Western powers seek condemnation of Syria over sarin attacks
THE HAGUE-Agence France-Presse
Western countries pushed members of the global chemical weapons watchdog on July 7 to formally condemn Syria after a probe explicitly blamed Damascus for nerve gas attacks for the first time.
A report in April by a new investigations team at the Organisation for the Prohibition of Chemical Weapons (OPCW) found the Syrian air force used sarin gas and chlorine on the village of Lataminah in March 2017.
The team was set up in 2018 under Western pressure to identify the perpetrators of attacks. Previously the watchdog could only say whether attacks had been carried out, and not who was responsible.
France said the conclusions were "clear-cut" and called for the OPCW's executive council -- its decision-making body comprising 41 of its 193 member states -- to take action against Damascus for breaching the Chemical Weapons Convention.
"A broad group of states parties propose for the adoption by the council a draft decision that condemns the non-compliance of the Syrian regime with its obligations under the convention," French ambassador Luis Vassy told a meeting of the council.

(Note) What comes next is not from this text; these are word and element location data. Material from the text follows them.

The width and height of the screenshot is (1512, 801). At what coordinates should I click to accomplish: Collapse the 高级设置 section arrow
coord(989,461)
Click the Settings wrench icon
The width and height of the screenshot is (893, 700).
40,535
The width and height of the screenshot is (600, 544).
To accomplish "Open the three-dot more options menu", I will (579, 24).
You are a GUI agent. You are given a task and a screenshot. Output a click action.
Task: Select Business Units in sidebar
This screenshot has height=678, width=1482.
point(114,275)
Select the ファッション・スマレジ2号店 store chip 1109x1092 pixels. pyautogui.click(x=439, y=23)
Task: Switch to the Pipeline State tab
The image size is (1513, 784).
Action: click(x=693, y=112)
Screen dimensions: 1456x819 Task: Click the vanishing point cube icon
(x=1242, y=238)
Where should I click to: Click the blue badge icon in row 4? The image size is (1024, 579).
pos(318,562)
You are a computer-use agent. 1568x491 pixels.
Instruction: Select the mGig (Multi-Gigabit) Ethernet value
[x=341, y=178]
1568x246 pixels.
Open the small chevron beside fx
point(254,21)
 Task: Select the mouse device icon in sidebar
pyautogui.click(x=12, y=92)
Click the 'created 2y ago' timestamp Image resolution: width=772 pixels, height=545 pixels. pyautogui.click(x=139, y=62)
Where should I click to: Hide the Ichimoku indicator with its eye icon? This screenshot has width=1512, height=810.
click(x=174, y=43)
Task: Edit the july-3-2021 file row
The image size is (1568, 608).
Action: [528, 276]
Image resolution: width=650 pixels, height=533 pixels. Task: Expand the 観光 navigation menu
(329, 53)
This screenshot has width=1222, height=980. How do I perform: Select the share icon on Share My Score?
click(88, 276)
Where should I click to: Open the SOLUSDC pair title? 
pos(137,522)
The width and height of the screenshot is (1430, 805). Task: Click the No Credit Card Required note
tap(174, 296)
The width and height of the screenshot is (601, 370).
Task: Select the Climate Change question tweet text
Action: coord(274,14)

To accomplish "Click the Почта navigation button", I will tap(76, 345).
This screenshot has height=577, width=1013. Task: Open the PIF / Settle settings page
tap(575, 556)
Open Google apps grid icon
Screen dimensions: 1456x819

Finland said the council decision would demand that Syria cease all use of chemical weapons, provide a "full declaration" of its weapons programme and cooperate fully with the OPCW.
"The draft decision has been the subject of extensive consultations among states parties, and we hope for broad support for its adoption," Finnish ambassador Paivi Kaukoranta said.
The OPCW report in April found that two Syrian fighter jets dropped bombs containing the nerve agent sarin on Lataminah and that a helicopter dropped a barrel bomb full of chlorine on the village.
Any condemnation by the OPCW's executive council could set up a bigger vote at the annual meeting of all member countries in November.
Damascus and Moscow have dismissed the probe's conclusions, alleged that chemical weapons attacks were faked, and accused Western powers of politicising the OPCW, which won the Nobel Peace Prize in 2013.
Syria has continued to deny the use of chemical weapons and insists it has handed over its weapons stockpiles under a 2013 agreement, prompted by a suspected sarin attack that killed 1,400 in the Damascus suburb of Ghouta.